>>
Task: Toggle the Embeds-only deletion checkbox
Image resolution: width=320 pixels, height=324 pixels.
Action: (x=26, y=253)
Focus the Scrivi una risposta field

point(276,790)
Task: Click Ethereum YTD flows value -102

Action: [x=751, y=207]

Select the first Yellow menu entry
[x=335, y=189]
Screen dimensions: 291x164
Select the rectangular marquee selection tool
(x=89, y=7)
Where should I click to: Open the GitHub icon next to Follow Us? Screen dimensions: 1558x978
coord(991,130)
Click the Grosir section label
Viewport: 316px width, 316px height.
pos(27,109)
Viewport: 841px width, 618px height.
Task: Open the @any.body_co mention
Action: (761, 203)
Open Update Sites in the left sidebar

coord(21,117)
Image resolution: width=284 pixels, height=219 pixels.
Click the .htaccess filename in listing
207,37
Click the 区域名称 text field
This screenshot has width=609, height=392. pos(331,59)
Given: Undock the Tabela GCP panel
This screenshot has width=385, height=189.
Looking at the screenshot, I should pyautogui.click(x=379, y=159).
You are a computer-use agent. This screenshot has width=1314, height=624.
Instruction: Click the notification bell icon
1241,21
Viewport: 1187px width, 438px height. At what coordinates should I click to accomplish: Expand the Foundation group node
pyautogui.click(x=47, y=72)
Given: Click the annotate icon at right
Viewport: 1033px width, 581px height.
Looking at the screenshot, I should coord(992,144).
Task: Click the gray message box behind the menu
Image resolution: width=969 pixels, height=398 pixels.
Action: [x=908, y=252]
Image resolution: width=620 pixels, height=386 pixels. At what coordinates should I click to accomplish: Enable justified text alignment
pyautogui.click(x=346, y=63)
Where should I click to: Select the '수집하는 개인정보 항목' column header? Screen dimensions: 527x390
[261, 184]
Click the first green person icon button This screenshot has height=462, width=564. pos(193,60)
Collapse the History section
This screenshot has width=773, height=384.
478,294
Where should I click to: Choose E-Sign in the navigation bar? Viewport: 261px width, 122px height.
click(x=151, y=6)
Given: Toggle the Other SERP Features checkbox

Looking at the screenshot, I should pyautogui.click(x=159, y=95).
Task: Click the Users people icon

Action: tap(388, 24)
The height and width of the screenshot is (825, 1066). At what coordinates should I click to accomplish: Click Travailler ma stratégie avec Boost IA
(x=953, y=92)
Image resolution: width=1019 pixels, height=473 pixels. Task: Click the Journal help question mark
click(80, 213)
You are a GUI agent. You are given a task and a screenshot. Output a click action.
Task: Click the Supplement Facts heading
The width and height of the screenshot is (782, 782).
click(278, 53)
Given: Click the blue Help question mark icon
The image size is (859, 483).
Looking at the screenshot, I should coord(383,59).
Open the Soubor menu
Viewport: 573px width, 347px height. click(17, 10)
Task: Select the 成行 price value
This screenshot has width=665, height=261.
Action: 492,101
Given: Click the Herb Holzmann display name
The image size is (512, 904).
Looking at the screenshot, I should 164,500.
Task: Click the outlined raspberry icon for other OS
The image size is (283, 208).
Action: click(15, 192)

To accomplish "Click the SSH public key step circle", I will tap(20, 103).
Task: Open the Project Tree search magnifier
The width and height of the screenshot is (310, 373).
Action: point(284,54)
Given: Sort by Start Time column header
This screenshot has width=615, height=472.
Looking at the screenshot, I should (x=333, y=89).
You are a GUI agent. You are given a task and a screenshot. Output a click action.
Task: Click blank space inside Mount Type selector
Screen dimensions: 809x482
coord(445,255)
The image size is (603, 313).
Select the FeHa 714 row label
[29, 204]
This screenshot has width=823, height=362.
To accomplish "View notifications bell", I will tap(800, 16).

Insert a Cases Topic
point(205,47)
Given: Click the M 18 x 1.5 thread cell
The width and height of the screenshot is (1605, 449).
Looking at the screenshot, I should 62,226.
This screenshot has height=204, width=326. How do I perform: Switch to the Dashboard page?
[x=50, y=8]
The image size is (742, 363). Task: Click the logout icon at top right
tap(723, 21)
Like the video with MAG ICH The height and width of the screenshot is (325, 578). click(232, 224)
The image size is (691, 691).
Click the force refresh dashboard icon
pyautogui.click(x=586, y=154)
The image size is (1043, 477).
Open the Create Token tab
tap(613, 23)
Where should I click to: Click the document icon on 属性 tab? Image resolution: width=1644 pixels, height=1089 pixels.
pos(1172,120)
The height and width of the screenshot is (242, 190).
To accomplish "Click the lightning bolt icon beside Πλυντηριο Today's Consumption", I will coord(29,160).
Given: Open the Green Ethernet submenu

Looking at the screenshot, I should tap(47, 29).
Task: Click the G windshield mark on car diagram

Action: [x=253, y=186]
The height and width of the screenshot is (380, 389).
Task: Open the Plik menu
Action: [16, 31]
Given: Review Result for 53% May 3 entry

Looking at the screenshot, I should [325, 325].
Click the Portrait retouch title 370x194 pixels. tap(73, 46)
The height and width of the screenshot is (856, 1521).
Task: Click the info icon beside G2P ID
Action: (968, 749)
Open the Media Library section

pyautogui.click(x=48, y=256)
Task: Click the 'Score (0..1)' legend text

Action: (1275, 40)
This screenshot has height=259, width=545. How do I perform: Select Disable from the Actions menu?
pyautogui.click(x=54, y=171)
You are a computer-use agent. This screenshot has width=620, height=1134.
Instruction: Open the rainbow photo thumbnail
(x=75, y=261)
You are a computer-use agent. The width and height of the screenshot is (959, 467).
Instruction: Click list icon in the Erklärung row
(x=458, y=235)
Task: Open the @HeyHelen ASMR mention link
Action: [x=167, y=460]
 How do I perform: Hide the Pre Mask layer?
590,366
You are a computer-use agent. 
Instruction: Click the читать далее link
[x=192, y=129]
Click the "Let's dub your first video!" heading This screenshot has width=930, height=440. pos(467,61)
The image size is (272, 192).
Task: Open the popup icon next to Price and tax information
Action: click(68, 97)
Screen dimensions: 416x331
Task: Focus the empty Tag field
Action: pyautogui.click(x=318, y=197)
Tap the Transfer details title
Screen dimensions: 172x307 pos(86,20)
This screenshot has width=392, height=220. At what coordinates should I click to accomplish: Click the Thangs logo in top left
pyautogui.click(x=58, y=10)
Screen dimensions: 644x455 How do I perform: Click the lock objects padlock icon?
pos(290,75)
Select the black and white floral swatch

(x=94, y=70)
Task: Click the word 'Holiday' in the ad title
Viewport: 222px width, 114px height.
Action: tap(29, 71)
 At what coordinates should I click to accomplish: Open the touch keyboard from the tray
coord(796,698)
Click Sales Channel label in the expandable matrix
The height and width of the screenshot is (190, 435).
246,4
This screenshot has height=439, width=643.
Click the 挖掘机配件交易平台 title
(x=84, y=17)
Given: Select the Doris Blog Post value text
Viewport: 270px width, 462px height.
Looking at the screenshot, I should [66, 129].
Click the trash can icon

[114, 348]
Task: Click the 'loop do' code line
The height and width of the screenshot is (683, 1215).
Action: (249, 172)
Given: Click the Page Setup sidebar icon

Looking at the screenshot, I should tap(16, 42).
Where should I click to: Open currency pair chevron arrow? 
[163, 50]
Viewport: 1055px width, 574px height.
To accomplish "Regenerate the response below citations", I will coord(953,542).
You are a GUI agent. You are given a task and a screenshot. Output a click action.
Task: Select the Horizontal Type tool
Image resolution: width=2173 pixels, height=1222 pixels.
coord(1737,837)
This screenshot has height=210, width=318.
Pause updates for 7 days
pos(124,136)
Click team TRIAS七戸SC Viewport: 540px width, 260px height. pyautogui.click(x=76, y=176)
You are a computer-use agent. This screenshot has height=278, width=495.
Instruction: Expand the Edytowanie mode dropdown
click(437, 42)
<<
Rewrite the data starting with the line with "Where should I click to: Open currency" and going on through the line with "Click team TRIAS七戸SC", keeping every line in full, but shift each coordinate in the answers up by 121.

Where should I click to: Open currency pair chevron arrow? 
[284, 171]
Viewport: 1055px width, 574px height.
To accomplish "Regenerate the response below citations", I will coord(1074,663).
You are a GUI agent. You are given a task and a screenshot. Output a click action.
Task: Select the Horizontal Type tool
Image resolution: width=2173 pixels, height=1222 pixels.
coord(1858,958)
This screenshot has height=210, width=318.
Pause updates for 7 days
pos(245,257)
Click team TRIAS七戸SC Viewport: 540px width, 260px height. pyautogui.click(x=197, y=297)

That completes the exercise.